As the days grow longer, the students in your classroom get more volatile, and the smell of Summer break is in the air, I want you to STOP. Right now, as you decide not to finish that lesson plan and just play Kahoot with your students tomorrow, I want you to consider the opportunity being wasted. The opportunity to end your school year stronger than ever and set yourself up for an amazing Summer. Here are 3 things you can start doing today to make that happen.

1. Plan Ahead / Make a List

The easiest thing you can do to make the end of your year better is to plan ahead for the end of year hustle and bustle ahead of time. You are probably making a mental list of all the things you need to do, whether it's cleaning up your classroom, putting in your final grades, filling out that paperwork that's been in your mailbox for a few days, or signing up for your Summer professional development training. Don't be that teacher running around on the last day of school trying to figure all of this out at once. Make a list of everything you need to get done, prioritize it, and knock out at least 1 task every day. Start with anything that can take less than 10 minutes.

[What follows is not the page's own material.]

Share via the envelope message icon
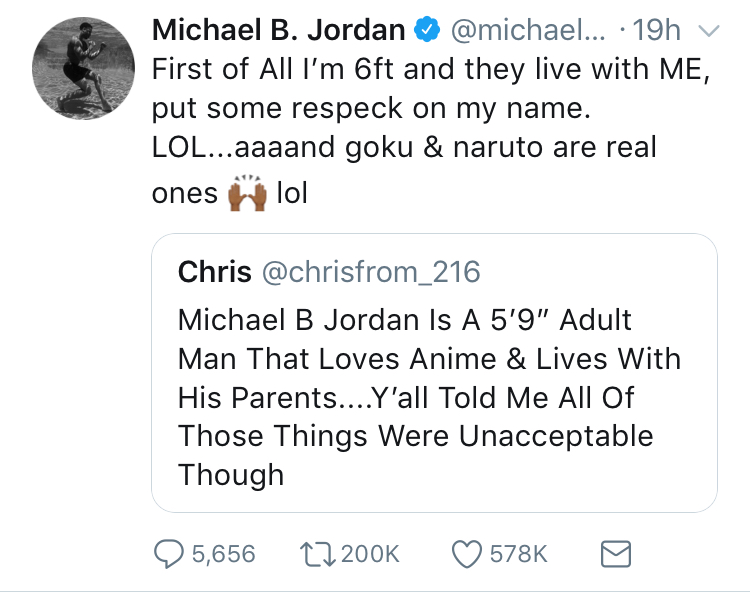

There may even be a few things that you're thinking, "I'll do that over summer, or get to it at the end of the year." This is a dangerous game and I would bet just about anything that when the time comes and you are staring down that mess of lesson materials in the back of your classroom, or getting those books organized, or handing back the student work that's been on your wall since first quarter (yeah, it's ok we all do that sometimes), you won’t have the time or energy to do all the things you put on that "Summer" list. Make sure you get ahead of these things so you can divide up the workload over the last few weeks instead of the last few hours.

2. Don't Stop Teaching

Ok...so I know this sounds simple. It's so easy at the end of the year to start "filling up time" instead of focusing on student learning. In your head it's very easy to think: "just get through these last few days." I get it, and this is normal, but here's a secret: students know when you're phoning in your lesson. If students feel like your just getting through the day, or have given up on learning for the year, they will give up too.

I know it can be difficult, but stay focused, stay committed, and continue doing what you do best: teaching kids.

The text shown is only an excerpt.